Most theories today will be just as good a hundred years from now, and for as long as humans are still around and doing science. Remember, what a theory is is a model which attempts to explain some phenomena for the purpose of having predictive power over it. New observations and insights via improved technology may change the model, but whatever it changes to must explain and be consistent with the old observations as well as the new. Hence the new theory must still contain the essence of the old one. E.g. Newton's model of gravity treats it as a force obeying the inverse square law. Einstein replaced this with a geometric interpretation which is shown to be more correct. Is Newton's theory wrong? No. His model is imperfect, as all models are, but the theory is still just as useful as it ever was, and Einstein's reduces to it when you take the appropriate limits. And we know Einstein's model isn't fully correct either, and suspect it will be replaced by some quantum mechanical model which will allow us to explore even broader conditions.

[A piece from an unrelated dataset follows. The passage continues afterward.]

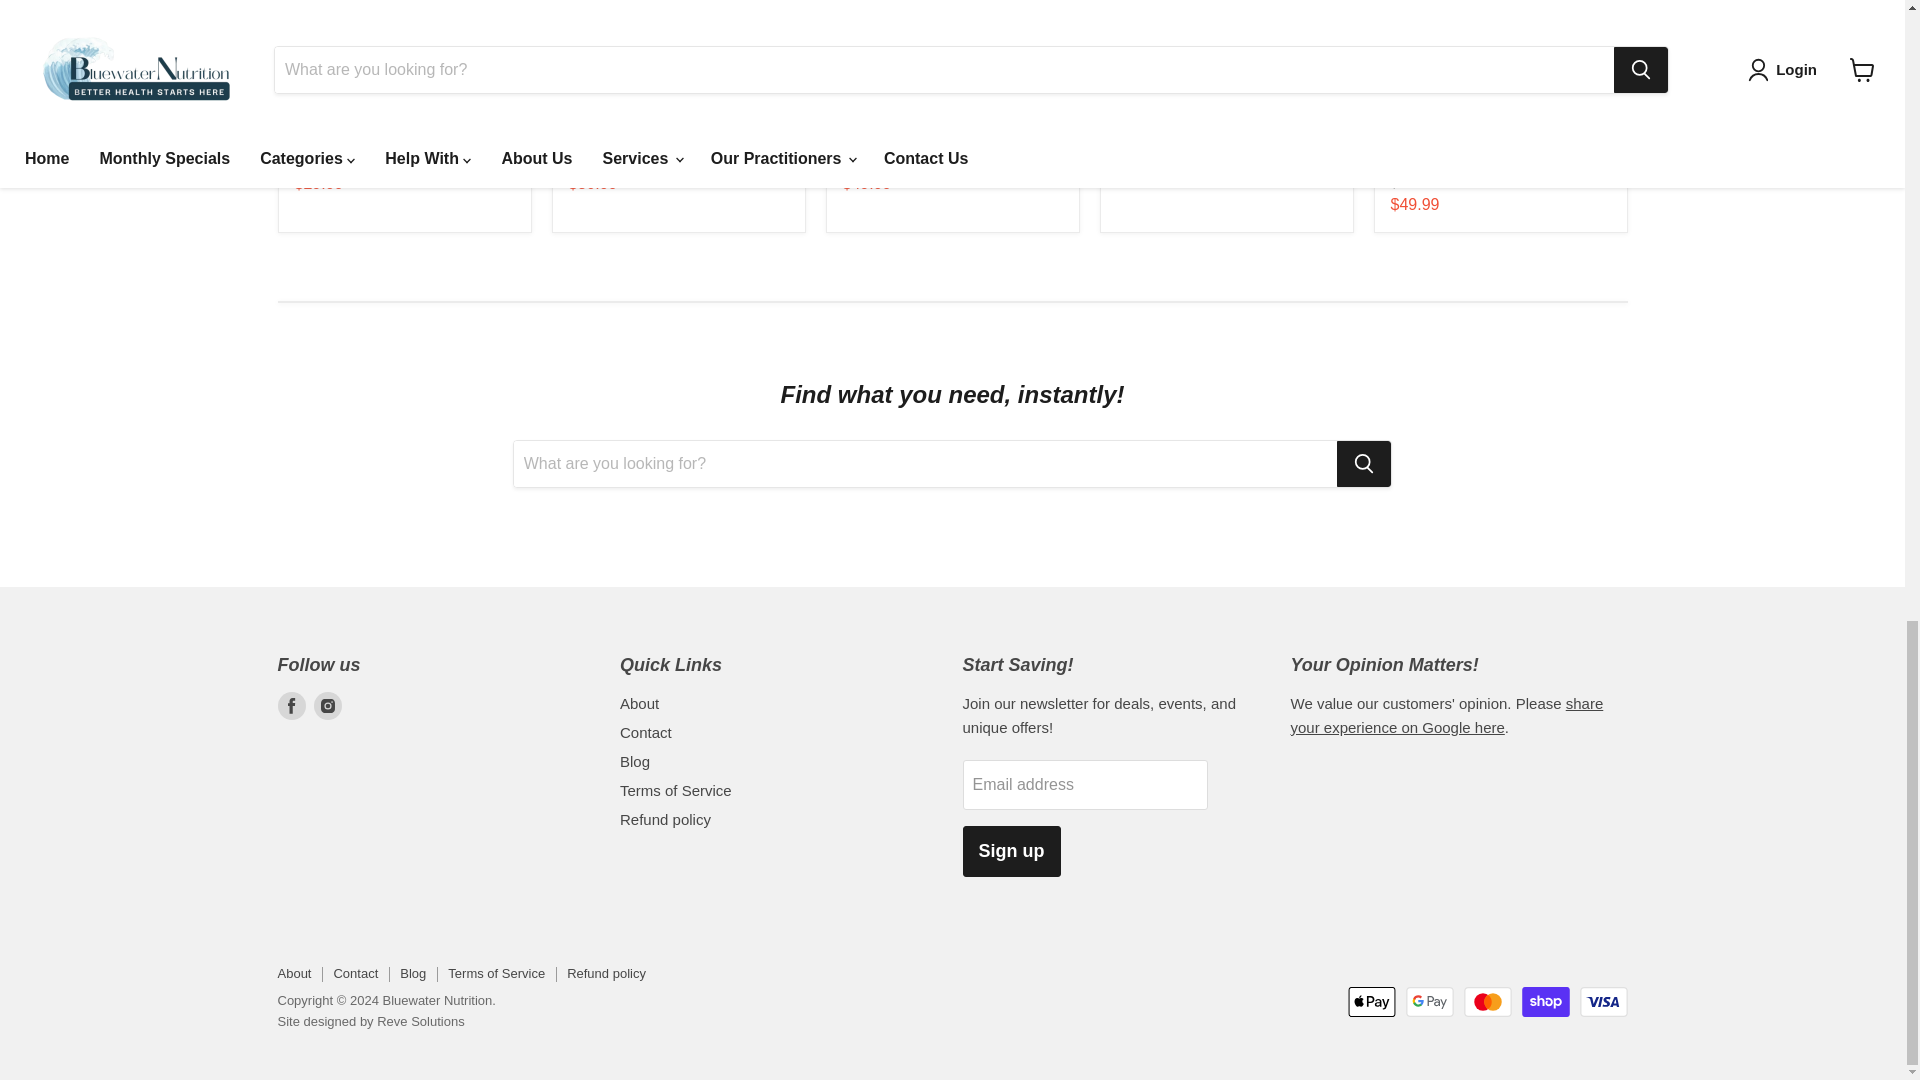  Describe the element at coordinates (292, 706) in the screenshot. I see `Facebook` at that location.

The alternative, which can and does happen, is that a theory or something close to it is found to be completely wrong. This usually happens when we missed something very profound, either by sheer stubbornness or lack of adequate observations (e.g. steady state model, aether, spontaneous generation). Similarly, new ideas are often rejected at first even when they are later shown to be correct. (E.g. white dwarfs and black holes, initially thought way too crazy to be real entities.) But these are the exception, not the rule. Science isn't much like trying to build a house, demolishing it, and building it again. It's more like building a house while constantly checking and throwing out the bad materials. And sometimes you do need a renovation, but you usually don't destroy the whole room. You clean and then add to it.
Anyway, methane on Mars -- this is super cool. We'd of course seen these before from orbit, but characterizing the source was very difficult as the emissions covered a large area and didn't stick around long. I'd never have guessed that (apparently?) they are this highly localized. Whether biological or geological (obviously hoping for the former), it should prove to be very interesting.